By Murphy Obershaw, Copy Editor

Professor Mark Mannette and seven theatre students attended the Kennedy Center American College Theater Festival in Sioux Falls, South Dakota, last week.

Anyone could register for this week long theater festival, but some people were chosen to come and not only attend also compete in the competition for the Irene Ryan Acting Scholarship.

Matthew Clark and Rebekah Lipinski qualified for the scholarship competition part of this festival because of their performances in “The Winter’s Tale.”  Roo Rusk and Lucas Farney qualified because of their performances in “The Dark at the Top of the Stairs.”

Each of the qualifiers were allowed to take a performance partner.  Clark and Rusk each partnered with Allison Williams, Farney partnered with Brenden Schwartz, and Lipinski partnered with Austin Schwartz.

Though none of the teams advanced past the preliminaries, Clark said that the responders, people in charge of giving feedback, said really good things about the different Newman pairs’ performances.

Clark said that along with the competition, the week was also filled with different workshops, shows, musicals, and play readings.  The workshops included topics such as playwriting, choreography, acting, etc.

Clark said they learned a lot from these workshops, and they have helped prepare them for everything that is coming up in the theatre department this semester.

“We’re all just so ready.  We have this new information, this new motivation to proceed in directing and acting and writing, and really honing our crafts.  And I think that’s sort of what the experience was all about,” he said.

Rusk was sick during the festival, so she was unable to compete.  However, she still took the opportunity to enjoy the other events the festival was offering since she was already registered.

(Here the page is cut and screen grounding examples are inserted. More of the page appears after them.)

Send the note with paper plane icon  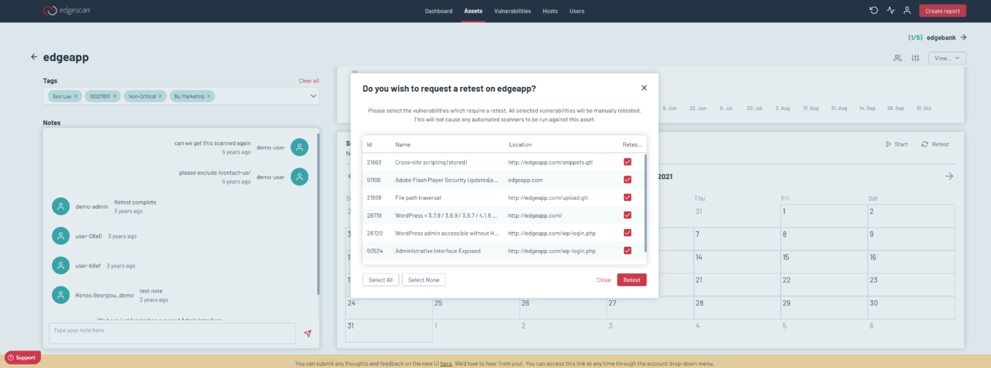(308, 333)
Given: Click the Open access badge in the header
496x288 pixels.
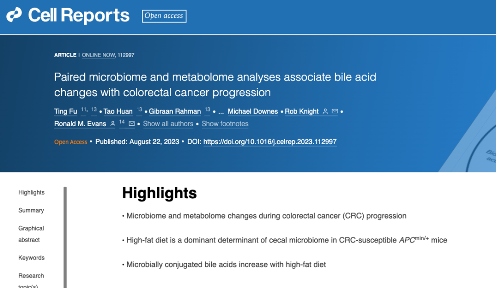Looking at the screenshot, I should pyautogui.click(x=164, y=16).
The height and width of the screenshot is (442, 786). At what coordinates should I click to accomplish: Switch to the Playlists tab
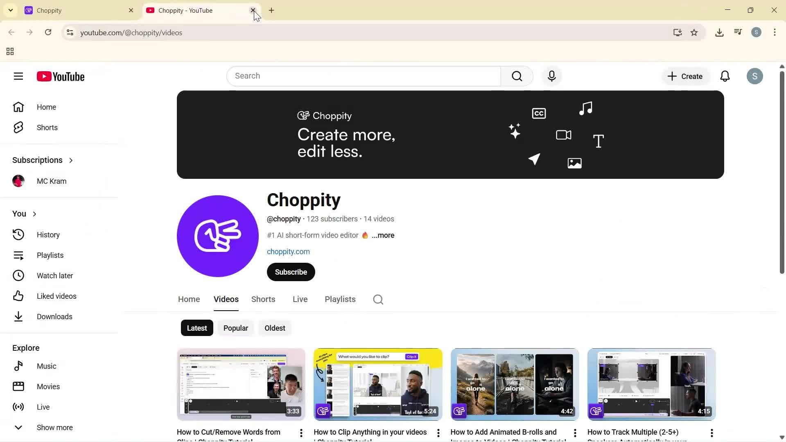click(x=340, y=299)
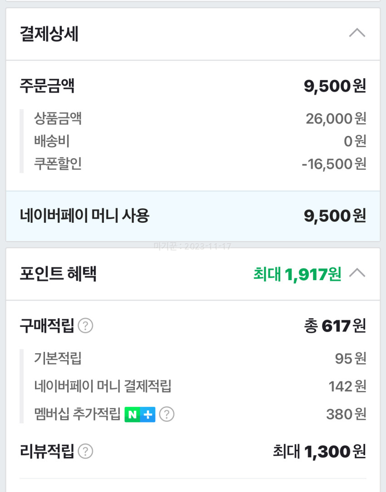Click the 배송비 row label
Screen dimensions: 386x492
pyautogui.click(x=51, y=141)
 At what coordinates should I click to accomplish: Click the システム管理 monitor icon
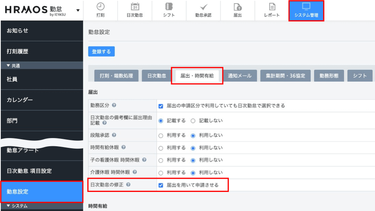tap(306, 7)
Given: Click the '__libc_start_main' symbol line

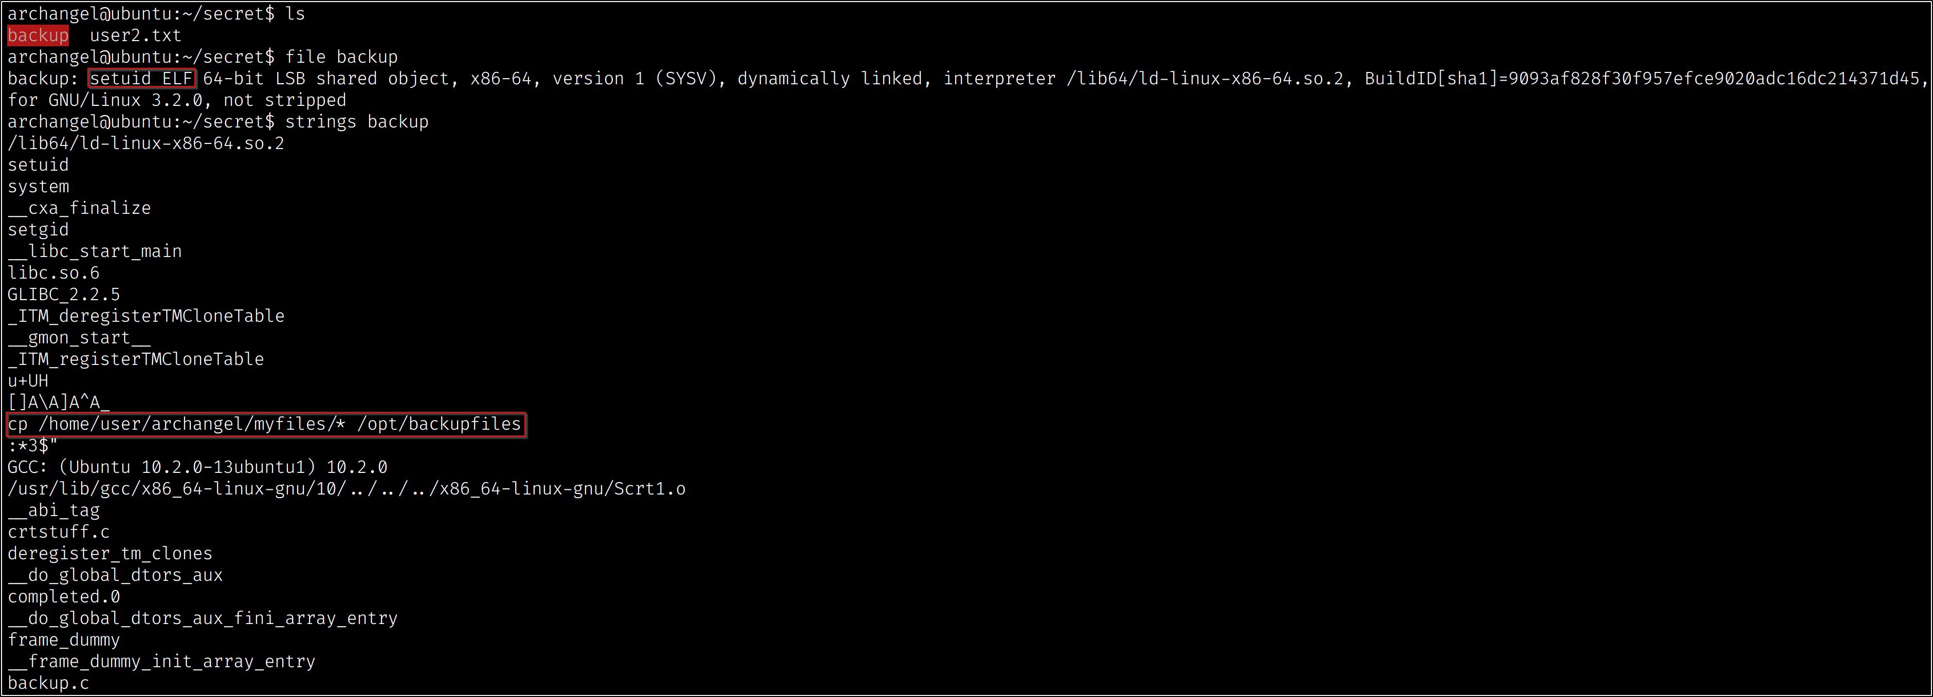Looking at the screenshot, I should [x=95, y=251].
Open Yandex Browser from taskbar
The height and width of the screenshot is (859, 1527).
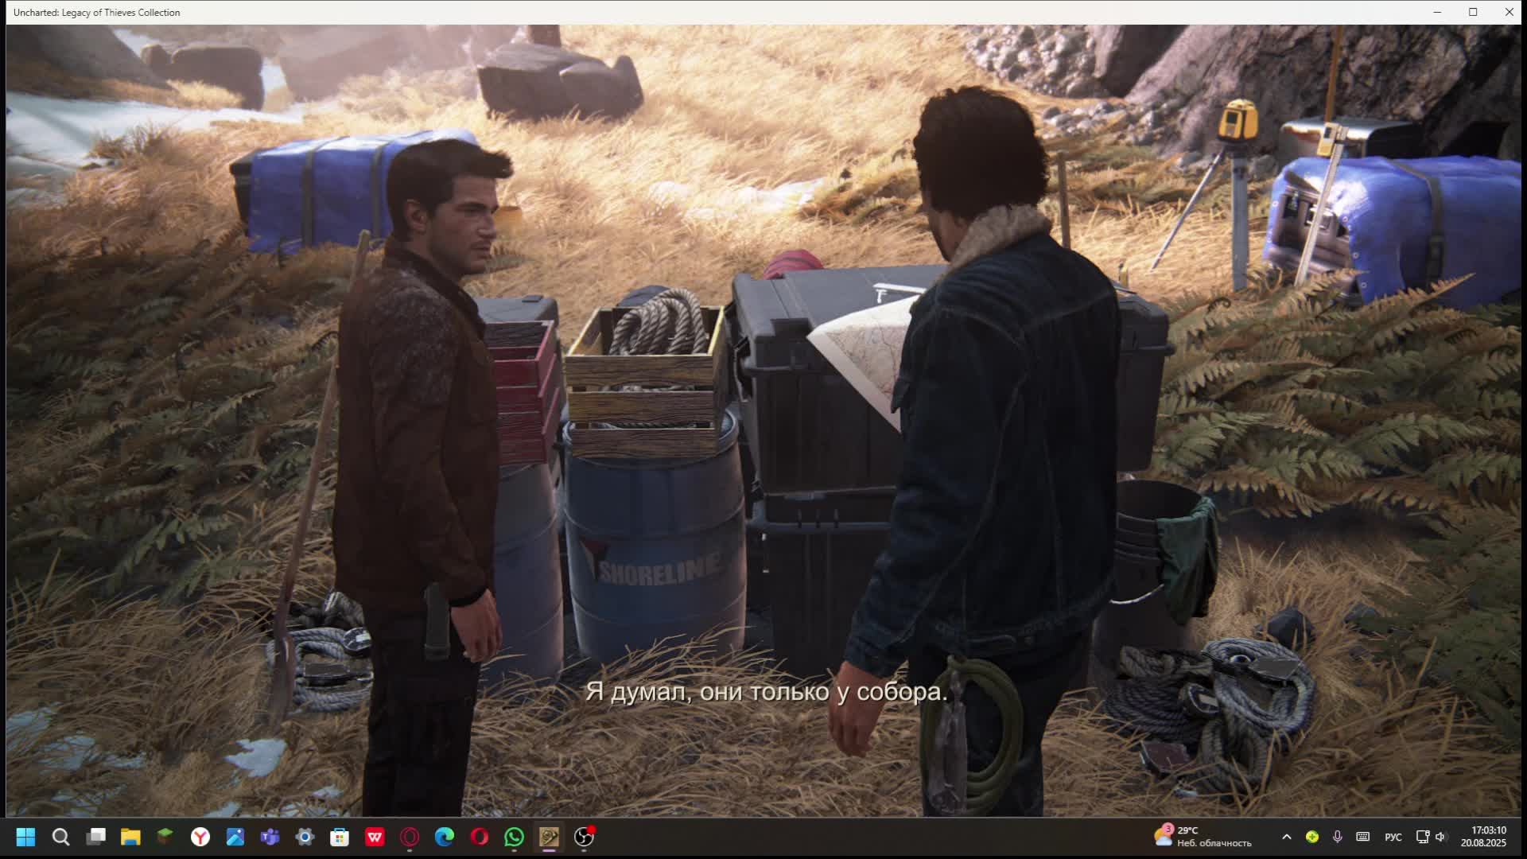[200, 837]
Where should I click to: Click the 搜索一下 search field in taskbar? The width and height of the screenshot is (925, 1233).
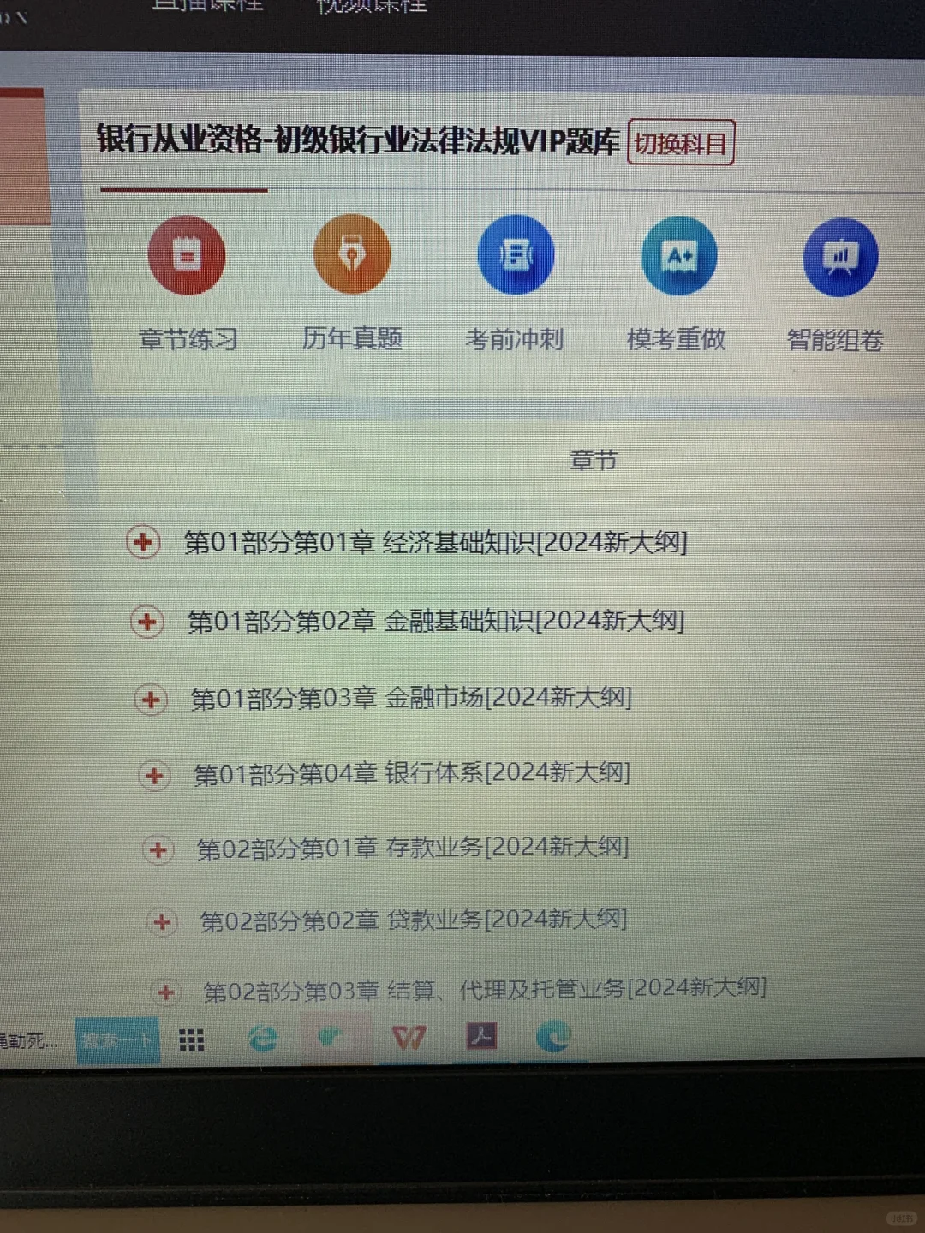(x=117, y=1039)
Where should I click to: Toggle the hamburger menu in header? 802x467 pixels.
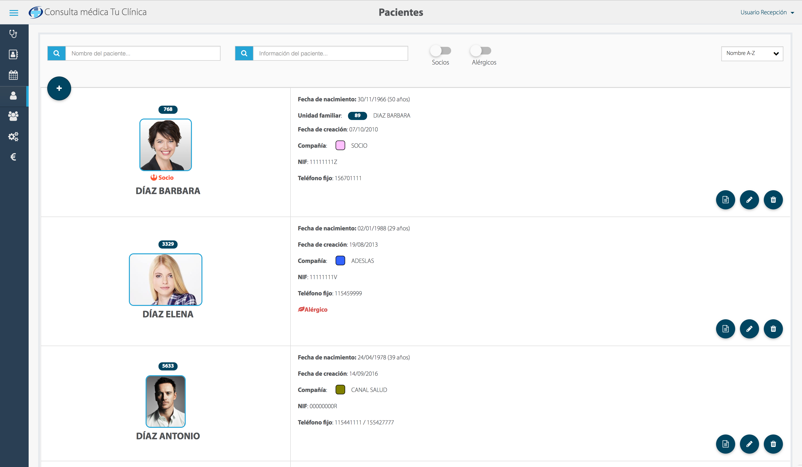[x=14, y=13]
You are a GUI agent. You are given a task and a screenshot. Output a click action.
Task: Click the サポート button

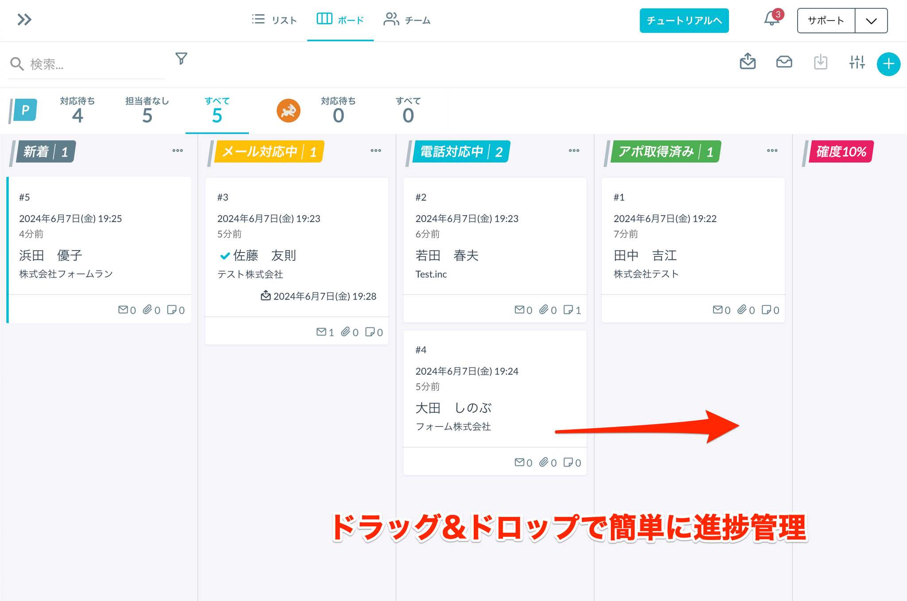[x=826, y=21]
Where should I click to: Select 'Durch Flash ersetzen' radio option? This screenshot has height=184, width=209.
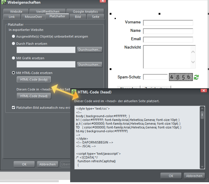point(13,44)
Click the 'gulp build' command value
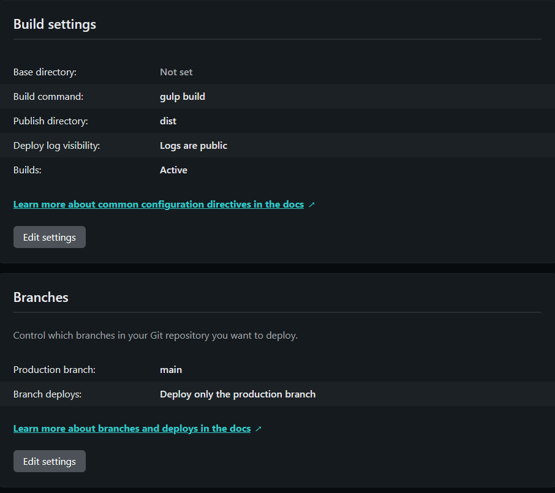555x493 pixels. [x=183, y=97]
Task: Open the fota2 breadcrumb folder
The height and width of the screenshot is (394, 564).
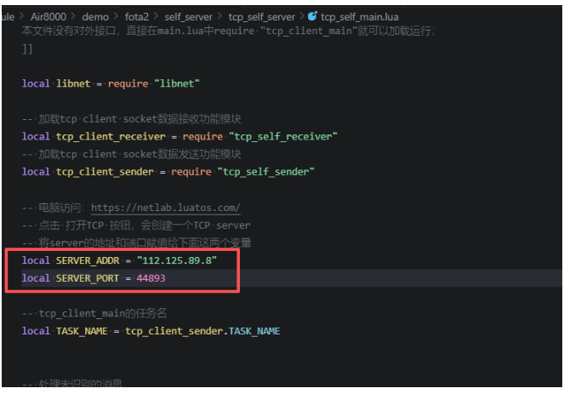Action: coord(137,17)
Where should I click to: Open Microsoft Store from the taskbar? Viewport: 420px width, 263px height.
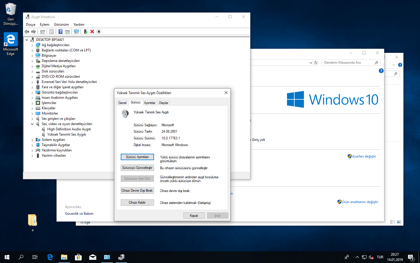[78, 257]
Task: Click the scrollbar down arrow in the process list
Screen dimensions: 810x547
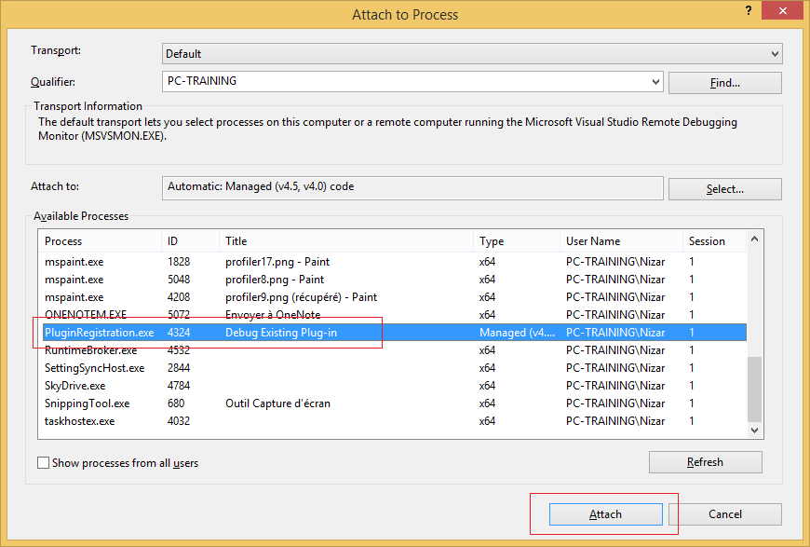Action: tap(756, 431)
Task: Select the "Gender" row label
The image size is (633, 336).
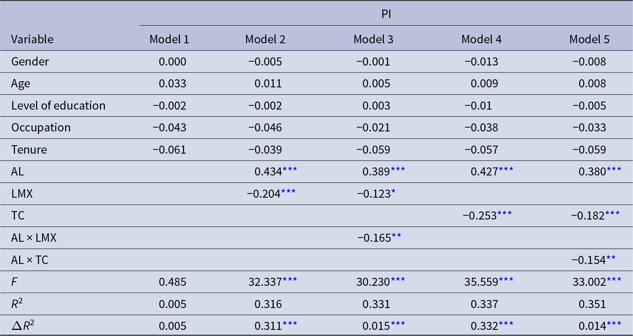Action: (x=30, y=62)
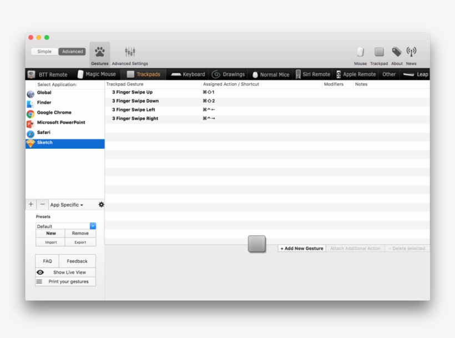Viewport: 455px width, 338px height.
Task: Expand the Default presets dropdown
Action: pos(93,226)
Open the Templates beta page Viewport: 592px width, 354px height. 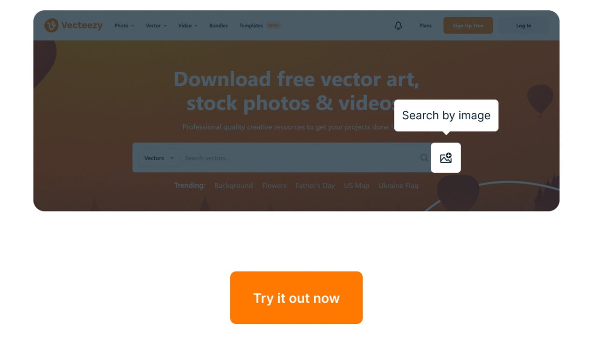(260, 26)
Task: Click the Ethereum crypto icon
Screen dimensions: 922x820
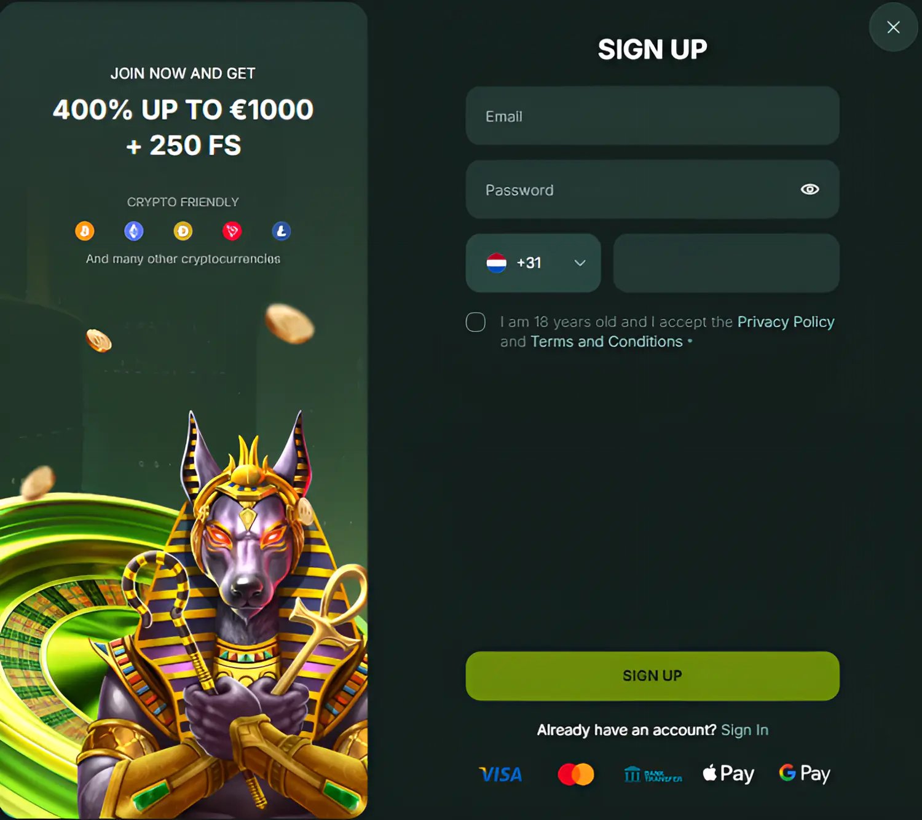Action: point(134,231)
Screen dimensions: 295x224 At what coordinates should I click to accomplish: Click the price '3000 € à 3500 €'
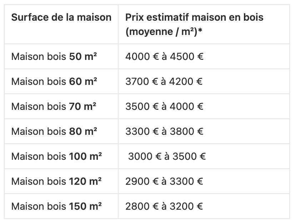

“I would go to shows, and I would go to workshops and stuff.  I was not going to just sit out on the whole thing.  I just didn’t want to be like coughing during my audition.  It’s like it’s not worth trying to power through and know I’m not going to advance just because of this,” Rusk said.

Rusk said that being there at the festival is the important part, not competing.

There was one major drawback from the trip and that was the cold weather, Rusk said.

“The whole time, everyone kept kind of clinging to the idea that, ‘Okay, at least it’s not North Dakota’...I think the warmest it got was maybe in the 30s, but other than that it would be like in the negatives,” she said.

Overall, Clark said he found this trip enriching.

“The week was a very surreal experience and it proved how powerful theater as an art form is...and it really made me think about how right I was when I took the decision to start studying Theater and English and the arts in general,” he said.